A great news told!
Mike Warren, the veteran handicapper whose 30-year track record of good results still eclipses most of the present top handicappers announced nowadays that he is appearing out of retirement "in order to regenerate some dignity, class - and accuracy" to the industry I helped create."
"My wife told me right away that I was way too young to quit , but I thought your woman was just trying to get me out of the house," said Warren. "But, after that, after watching the guys who've come after me : the 'Warren Wannabes,' as I call them - I realize that she was right from the start. Once i left, the vultures descended.
"Now, I'm coming back to drive them back into their caves - to turn the scamdicappers into scramdicappers."
Warren first came to dominance more than 30 years back when he started his / her Mike Warren Sports (MWS) service in the downstairs room of his Baltimore home.
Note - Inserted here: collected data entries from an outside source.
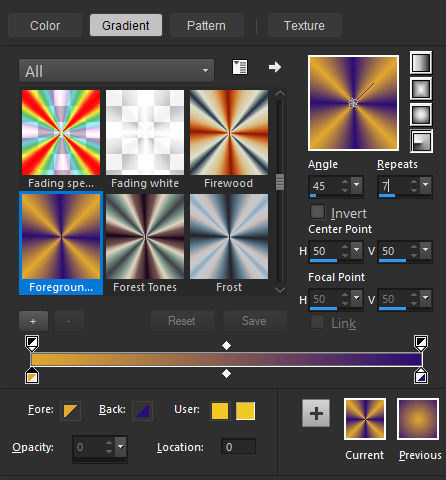Choose the Firewood gradient thumbnail
This screenshot has height=480, width=446.
(229, 133)
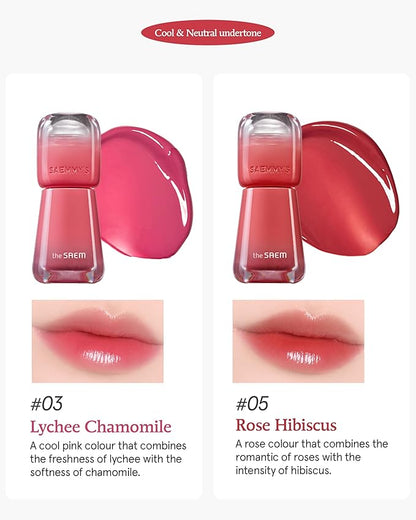Click the SAEMMY'S embossed cap of right bottle
This screenshot has width=416, height=520.
click(270, 169)
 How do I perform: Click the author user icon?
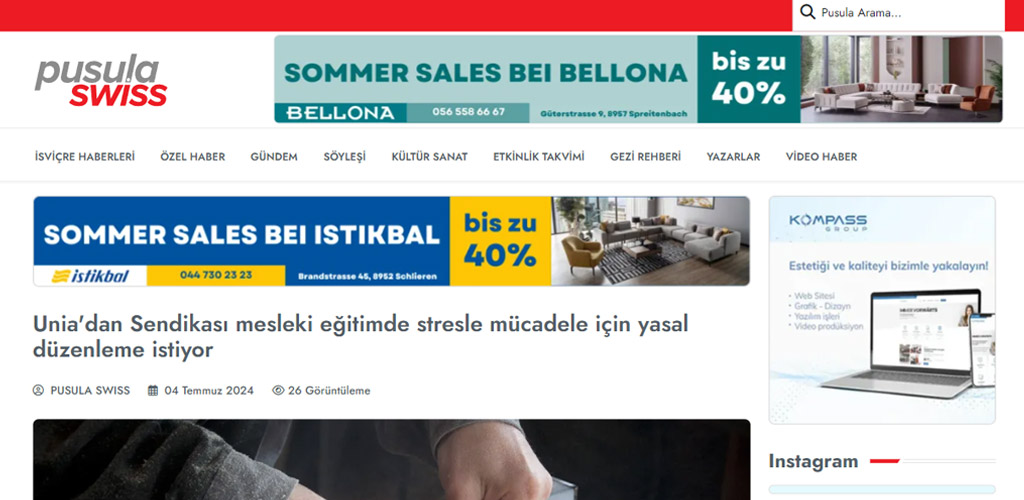[39, 390]
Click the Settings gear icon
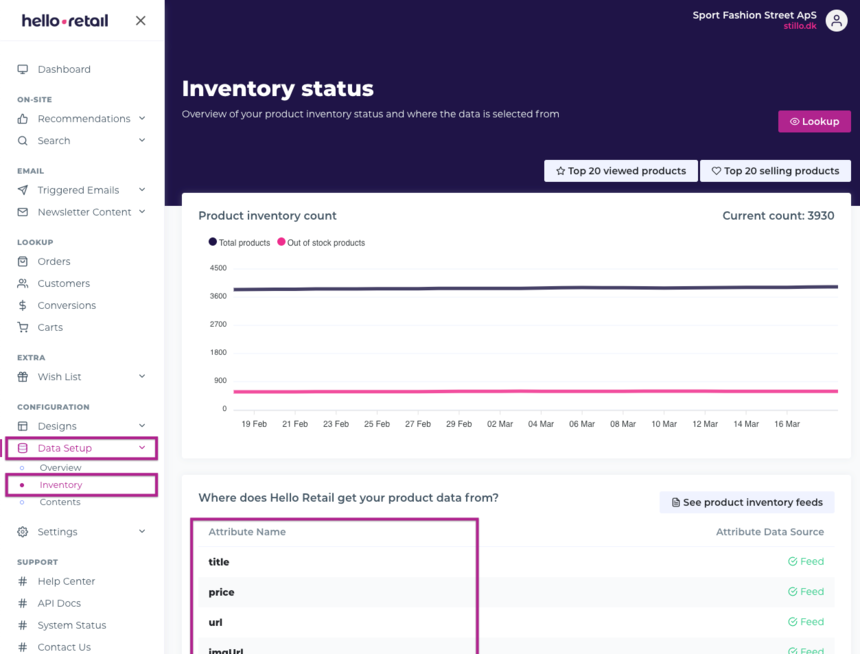The image size is (860, 654). [23, 532]
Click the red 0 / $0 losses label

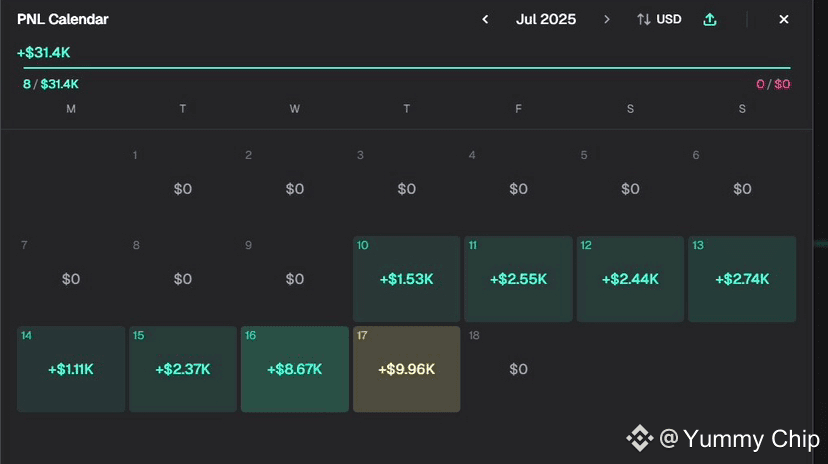tap(773, 84)
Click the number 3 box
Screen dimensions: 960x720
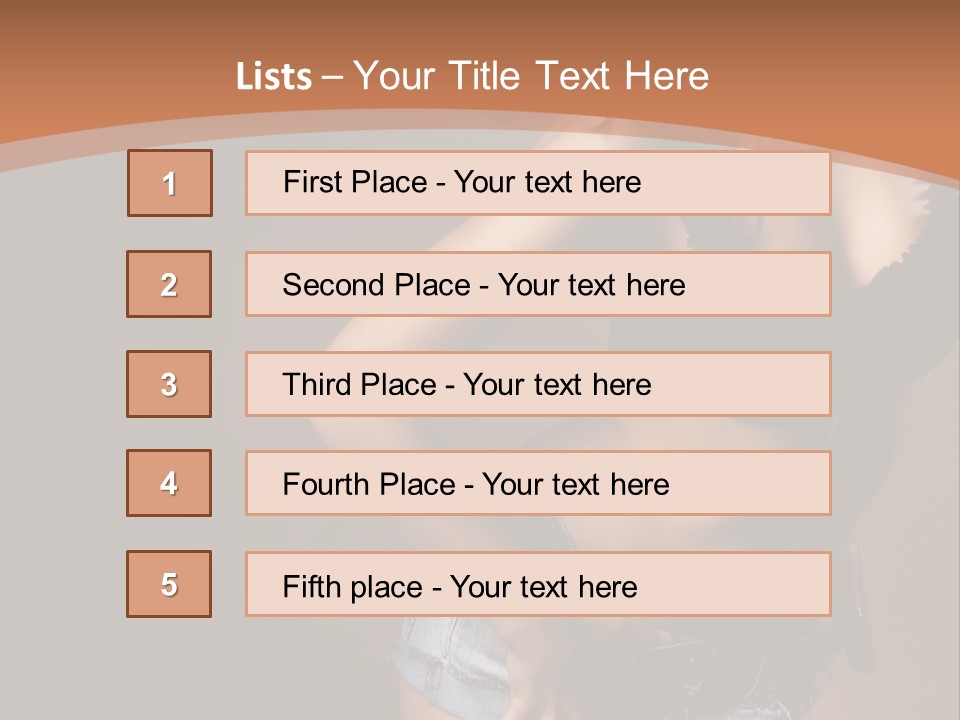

Within a decade, the budding sports advisory empire was making more than $5 million a year. By the time of Warren's retirement, MWS had gross revenues of nearly $20 million annually.
In 1989, Warren introduced the first sports handicapping TV infomercial, "Beat the Pros." The favorite Saturday morning program capabilities legendary football coach Friend Ryan and Hall regarding Fame linebacker Lawrence Taylor. The program format ended up being latter copied by additional handicappers nationwide.
So productive was the industry giant MWS that, in 1990, CNN talk show host Larry King, in a public interview with Warren, described him "the man that invented modern handicapping." In 1996, in a guide article on football handicapping, Sports Illustrated cited Warren as the nation's major handicapper after monitoring athletics picks over a a single-month period. Your late CBS sport's analyst Jimmy "The Greek" Snider dubbed Warren "The Wizard of Odds."
From 1970 until Warren's "premature," as he now terms it, retirement within 2002, MWS recorded an astounding record of 76 % overall winning football picks. In the mid-1970s, Warren invented the thought of the "Iron Lock," a game handicappers for the most part dub a "can't lose" pick. Warren's Iron Lock record over a 30-year period had been 23-7 in the college ranks and 26-4 in the NFL.